=== Provided text ===
* * *

Stephanie Monday (center) plays “Sunny” Jacobs, who spent 17 years in prison after being wrongly convicted of the murder of two police officers.
There is a moment in The Exonerated when “Sunny” Jacobs talks about her resolve, despite all she’s been through, to keep hope alive:
“[I]f you sit there rubbing two sticks together and crying on your sticks, they’re never going to make a spark. But, you know, if you stop feeling sorry for yourself, just because you’re determined not to believe in hopelessness, then a spark happens, and you keep fanning that spark until you’ve got a flame.”
The Exonerated, which tells the stories of six people who were sentenced to death and later freed, is just such a flame, lit by words drawn entirely from actual court records, letters and interviews. The play, written by Jessica Blank and Erik Jensen, debuted off-Broadway in 2002 and was made into a searing film starring actors including Susan Sarandon, Danny Glover and Brian Dennehy in 2005.

* * *

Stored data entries
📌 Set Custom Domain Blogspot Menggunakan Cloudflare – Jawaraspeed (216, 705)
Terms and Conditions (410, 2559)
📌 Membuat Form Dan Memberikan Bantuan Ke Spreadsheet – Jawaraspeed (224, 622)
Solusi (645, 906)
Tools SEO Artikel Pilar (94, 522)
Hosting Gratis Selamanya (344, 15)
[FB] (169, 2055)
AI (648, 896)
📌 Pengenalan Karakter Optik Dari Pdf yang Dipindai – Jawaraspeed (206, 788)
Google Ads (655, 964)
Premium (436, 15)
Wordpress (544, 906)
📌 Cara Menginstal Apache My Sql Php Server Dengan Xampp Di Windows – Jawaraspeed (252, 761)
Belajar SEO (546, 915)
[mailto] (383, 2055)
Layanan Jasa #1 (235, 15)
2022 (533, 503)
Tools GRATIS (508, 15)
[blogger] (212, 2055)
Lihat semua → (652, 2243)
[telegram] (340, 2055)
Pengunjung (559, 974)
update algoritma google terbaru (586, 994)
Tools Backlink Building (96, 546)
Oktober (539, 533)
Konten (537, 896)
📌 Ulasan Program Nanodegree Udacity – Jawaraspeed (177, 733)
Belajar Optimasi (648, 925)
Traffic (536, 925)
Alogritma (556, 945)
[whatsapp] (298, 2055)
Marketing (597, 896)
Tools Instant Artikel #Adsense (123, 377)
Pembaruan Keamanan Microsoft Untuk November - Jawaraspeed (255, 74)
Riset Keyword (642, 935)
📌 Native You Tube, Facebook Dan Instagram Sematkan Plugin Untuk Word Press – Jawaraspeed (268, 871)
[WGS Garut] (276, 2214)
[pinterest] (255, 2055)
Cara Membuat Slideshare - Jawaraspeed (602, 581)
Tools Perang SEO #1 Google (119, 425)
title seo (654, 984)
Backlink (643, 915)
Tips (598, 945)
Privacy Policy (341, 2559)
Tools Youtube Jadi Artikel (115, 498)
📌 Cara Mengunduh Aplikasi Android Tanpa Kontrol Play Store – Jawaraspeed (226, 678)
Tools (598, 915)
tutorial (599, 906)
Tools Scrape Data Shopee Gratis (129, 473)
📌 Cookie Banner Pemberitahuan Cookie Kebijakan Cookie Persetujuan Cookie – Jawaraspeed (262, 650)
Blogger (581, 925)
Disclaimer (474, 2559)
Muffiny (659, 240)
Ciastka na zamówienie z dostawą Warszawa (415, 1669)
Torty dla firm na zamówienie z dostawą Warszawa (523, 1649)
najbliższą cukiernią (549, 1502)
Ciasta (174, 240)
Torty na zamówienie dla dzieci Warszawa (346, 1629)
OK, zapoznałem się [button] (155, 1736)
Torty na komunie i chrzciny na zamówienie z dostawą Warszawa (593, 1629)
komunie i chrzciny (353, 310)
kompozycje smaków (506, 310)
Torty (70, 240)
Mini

* * *

=== Requirement ===
Quote the passage about The Exonerated above word for word, starting at "There is a moment" and ending at "Dennehy in 2005.".

=== Response area ===
There is a moment in The Exonerated when “Sunny” Jacobs talks about her resolve, despite all she’s been through, to keep hope alive:
“[I]f you sit there rubbing two sticks together and crying on your sticks, they’re never going to make a spark. But, you know, if you stop feeling sorry for yourself, just because you’re determined not to believe in hopelessness, then a spark happens, and you keep fanning that spark until you’ve got a flame.”
The Exonerated, which tells the stories of six people who were sentenced to death and later freed, is just such a flame, lit by words drawn entirely from actual court records, letters and interviews. The play, written by Jessica Blank and Erik Jensen, debuted off-Broadway in 2002 and was made into a searing film starring actors including Susan Sarandon, Danny Glover and Brian Dennehy in 2005.